Lastly, another important factor that should be discussed and clarified is the distance of the magnets. In this research, the approximated distance of the magnets’ center of mass from the nasal septum was set at d = 5 mm. This value is the distance between the inner surface of the nasal septum and the outside part of the human nose septum, according to the given human geometry, on which the magnets were placed. In Figure 6, this distance is illustrated with a blue line. That is why the distance value was set at approximately equal to 5 mm. The anatomic geometry of the nose as well as the individual inter-facial differences change this distance slightly from patient to patient. Hence, taking into consideration the fact that the magnetic field is proportional to 1/d² and that the magnetic force is analogous to the magnetic field, we concluded that increasing or decreasing this distance it would strongly affect the results. Specifically, setting the magnetic layouts within the scope of a realistic distance factor d can exclude overestimated or underestimated values of delivery efficiency. (This could also be a possible contribution to the low efficiency achieved by the investigated protocols in comparison with similar work for similar magnetic field and particle size values [11,12]). Additionally, the maximum distance from the upper part of septum-radix to the anterior edge of the pronasale in this model was approximately 5 mm. That is the reason why the investigated magnetic layouts consisted only of one magnet and had a maximum length of 5 mm. Moreover, in our lab we possess the permanent magnets involved in the analysis, and this was an additional reason for selecting the forementioned magnets’ characteristics; that is, in order to support a possible future experimental analysis for result verification. The following table summarizes a comparison of the main contributions of our work with those reported in the literature regarding the state of the art (

Table 3. Comparison of the main contributions of the work vs. those reported in the state of the art.

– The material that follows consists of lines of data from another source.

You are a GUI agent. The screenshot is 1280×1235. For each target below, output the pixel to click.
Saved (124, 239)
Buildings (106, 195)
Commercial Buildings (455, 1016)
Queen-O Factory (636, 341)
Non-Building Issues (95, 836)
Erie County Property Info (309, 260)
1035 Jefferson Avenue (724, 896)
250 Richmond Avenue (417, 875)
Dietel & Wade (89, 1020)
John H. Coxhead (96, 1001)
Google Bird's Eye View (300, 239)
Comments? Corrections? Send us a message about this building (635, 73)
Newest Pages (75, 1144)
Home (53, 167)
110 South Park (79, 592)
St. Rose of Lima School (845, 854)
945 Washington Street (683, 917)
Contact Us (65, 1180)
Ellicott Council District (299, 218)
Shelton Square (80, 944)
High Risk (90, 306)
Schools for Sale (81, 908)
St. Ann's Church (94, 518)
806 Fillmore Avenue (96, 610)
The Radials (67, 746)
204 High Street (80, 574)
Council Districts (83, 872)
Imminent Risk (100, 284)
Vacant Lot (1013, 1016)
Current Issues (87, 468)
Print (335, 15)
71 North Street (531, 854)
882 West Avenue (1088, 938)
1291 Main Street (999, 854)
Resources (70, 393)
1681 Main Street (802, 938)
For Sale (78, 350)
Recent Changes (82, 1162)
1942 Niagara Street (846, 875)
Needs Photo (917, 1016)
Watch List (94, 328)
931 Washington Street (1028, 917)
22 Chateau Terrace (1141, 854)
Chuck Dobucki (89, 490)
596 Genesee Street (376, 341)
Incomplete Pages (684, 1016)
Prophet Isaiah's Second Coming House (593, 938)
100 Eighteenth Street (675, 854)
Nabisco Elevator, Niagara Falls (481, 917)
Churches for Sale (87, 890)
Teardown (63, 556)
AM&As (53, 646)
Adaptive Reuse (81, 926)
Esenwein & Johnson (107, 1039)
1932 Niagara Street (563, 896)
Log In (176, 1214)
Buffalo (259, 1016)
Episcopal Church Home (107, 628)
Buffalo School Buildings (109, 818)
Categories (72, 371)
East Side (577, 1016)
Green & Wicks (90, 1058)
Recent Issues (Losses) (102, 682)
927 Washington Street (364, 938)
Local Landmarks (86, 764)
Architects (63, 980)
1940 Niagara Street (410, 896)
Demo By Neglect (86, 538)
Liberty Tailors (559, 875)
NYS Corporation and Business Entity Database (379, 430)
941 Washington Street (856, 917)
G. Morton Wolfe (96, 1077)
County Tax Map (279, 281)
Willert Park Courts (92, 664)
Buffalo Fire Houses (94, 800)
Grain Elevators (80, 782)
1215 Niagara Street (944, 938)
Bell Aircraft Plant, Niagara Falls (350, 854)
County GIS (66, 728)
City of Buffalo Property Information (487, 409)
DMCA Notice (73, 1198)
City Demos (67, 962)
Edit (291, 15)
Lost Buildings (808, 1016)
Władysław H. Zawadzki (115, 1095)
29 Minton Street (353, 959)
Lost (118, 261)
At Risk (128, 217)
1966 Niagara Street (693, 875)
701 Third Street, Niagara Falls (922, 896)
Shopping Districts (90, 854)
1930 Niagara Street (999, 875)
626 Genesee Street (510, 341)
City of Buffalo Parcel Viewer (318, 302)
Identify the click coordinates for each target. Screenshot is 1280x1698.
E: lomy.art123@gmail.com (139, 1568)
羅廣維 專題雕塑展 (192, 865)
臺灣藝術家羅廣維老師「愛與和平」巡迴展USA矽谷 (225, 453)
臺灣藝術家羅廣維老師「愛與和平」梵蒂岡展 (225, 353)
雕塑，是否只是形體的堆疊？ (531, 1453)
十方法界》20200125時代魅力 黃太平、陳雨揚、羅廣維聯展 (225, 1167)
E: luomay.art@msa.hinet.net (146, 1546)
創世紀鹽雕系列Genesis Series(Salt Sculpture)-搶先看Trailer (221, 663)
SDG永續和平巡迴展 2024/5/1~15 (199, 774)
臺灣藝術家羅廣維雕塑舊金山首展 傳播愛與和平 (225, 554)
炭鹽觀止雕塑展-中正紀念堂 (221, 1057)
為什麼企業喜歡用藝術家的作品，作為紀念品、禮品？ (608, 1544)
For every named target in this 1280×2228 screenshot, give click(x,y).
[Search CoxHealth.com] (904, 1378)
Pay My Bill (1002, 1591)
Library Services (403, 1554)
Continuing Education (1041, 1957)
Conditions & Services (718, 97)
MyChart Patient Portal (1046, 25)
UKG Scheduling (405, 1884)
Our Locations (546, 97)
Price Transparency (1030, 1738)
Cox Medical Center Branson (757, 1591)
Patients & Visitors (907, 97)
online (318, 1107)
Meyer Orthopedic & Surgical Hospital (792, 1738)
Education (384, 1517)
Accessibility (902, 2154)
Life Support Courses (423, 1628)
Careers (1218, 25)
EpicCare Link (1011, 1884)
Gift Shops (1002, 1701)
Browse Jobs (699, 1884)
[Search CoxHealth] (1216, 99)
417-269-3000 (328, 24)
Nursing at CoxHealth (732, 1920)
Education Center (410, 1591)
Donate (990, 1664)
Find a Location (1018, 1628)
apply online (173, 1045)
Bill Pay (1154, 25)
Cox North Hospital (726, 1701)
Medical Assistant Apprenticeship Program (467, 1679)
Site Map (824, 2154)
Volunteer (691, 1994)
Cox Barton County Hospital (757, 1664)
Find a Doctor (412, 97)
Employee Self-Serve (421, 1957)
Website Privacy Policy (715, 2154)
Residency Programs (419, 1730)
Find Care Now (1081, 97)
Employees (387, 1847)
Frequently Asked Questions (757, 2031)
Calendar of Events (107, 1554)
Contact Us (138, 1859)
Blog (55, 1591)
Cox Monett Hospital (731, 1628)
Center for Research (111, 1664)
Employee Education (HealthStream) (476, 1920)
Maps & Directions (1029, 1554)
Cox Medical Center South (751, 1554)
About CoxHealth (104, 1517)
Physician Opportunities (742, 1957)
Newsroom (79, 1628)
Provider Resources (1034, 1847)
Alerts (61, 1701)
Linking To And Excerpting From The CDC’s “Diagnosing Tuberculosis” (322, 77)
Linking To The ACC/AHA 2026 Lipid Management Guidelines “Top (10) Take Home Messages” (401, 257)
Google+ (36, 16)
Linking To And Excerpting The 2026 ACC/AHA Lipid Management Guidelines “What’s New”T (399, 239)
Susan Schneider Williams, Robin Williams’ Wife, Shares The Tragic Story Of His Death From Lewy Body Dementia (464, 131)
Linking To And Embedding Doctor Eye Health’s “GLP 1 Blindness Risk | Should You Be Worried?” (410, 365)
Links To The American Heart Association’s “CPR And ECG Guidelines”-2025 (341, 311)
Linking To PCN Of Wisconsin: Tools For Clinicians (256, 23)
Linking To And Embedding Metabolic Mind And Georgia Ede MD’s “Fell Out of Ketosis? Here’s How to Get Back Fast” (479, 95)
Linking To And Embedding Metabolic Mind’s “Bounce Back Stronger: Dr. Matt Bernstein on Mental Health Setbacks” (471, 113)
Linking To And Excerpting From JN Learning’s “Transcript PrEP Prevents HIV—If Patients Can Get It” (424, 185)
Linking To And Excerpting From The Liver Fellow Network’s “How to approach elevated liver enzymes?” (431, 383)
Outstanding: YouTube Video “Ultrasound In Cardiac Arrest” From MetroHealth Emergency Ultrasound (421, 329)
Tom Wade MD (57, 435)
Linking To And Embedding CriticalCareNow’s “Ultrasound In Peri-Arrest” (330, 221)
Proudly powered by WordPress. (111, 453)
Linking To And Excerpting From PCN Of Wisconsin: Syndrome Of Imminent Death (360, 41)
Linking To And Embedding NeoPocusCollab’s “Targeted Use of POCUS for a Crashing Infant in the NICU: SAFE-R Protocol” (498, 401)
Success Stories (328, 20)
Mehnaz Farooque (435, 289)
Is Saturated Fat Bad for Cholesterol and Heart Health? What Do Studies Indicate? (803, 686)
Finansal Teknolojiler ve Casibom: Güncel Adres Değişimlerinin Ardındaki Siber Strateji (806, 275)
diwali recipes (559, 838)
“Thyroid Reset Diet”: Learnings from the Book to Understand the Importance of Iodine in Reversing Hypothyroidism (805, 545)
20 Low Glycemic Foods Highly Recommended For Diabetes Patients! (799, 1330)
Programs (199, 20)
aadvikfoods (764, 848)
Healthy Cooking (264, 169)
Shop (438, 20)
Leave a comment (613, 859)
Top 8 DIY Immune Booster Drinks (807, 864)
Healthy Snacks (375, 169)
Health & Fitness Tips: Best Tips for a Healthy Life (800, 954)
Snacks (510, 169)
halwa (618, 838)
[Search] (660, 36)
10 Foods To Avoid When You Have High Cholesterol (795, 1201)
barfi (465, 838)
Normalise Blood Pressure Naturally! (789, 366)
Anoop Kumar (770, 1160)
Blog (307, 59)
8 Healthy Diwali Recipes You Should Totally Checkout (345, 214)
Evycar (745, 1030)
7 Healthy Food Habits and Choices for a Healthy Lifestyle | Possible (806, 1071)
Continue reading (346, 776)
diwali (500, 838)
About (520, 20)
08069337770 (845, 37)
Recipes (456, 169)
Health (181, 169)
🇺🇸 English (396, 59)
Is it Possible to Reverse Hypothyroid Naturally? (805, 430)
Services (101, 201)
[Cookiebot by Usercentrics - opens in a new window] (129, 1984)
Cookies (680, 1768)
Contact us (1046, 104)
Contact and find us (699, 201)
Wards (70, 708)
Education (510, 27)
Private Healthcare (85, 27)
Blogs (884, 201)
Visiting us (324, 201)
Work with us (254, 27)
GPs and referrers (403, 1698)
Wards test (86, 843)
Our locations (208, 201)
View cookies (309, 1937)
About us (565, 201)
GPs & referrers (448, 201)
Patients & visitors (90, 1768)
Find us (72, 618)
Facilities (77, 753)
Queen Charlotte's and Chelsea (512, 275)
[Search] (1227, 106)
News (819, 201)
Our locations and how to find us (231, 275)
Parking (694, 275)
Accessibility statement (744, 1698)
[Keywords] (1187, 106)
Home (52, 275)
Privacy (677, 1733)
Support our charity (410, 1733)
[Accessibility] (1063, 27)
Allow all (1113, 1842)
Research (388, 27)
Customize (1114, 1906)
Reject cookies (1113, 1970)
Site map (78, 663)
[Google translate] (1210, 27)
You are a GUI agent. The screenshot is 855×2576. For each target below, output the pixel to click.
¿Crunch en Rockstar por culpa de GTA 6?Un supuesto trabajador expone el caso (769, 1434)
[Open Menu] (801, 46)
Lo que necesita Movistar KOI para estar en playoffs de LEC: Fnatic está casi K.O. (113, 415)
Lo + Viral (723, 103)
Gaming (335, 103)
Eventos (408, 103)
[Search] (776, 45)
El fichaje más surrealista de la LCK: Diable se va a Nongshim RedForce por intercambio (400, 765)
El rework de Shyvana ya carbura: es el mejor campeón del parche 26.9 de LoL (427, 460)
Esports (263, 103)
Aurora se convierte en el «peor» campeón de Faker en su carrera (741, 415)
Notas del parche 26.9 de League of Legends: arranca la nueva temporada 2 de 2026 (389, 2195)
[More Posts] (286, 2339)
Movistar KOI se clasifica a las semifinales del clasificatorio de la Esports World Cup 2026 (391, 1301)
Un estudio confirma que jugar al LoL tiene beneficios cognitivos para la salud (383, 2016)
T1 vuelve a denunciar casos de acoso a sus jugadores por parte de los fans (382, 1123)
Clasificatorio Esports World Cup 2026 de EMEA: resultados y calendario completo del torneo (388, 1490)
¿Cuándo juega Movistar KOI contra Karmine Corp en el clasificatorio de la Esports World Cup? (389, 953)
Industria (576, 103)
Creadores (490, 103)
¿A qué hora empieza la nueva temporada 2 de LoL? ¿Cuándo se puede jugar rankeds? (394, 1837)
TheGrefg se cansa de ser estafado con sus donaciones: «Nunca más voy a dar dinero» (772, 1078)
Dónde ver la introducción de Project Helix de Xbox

Reported Studies in the Literature	Main Contributions of the Present Work
The protocol for similar magnetization value ($~9.5\times {10}^5$ A/m) achieved a delivery efficiency of ~1% [12].	Protocol 3 is twice as efficient
The delivery efficiency for a particle size on the nanometer scale was approximately 0.5% [28].	Protocol 3 has approximately four times better delivery than non-magnetic guided protocols based only on aerodynamic control.
Specific release point of MNPs [29,30]	Calculation of the olfactory deposition efficacy for microparticles released across a line

).

5. Conclusions

The BBB constitutes a tight junction that prevents many substances from entering the brain. A way to circumvent the restrictions of the BBB is using magnetic particles as drug carriers and guiding them to the site of interest through an external magnetic field. In this analysis, we studied whether magnetophoretic guidance is possible with low-cost permanent magnets placed externally on the nasal septum. The best delivery efficiency we achieved was 2%. Additionally, the proposed magnet configuration is easy to implement, low cost, and portable, and these are valuable and practical features for treatment requiring frequent dosing or at-home administration. In the future, experimental work will be needed in order to reach a final conclusion concerning the applicability and the efficiency of the herein proposed protocol.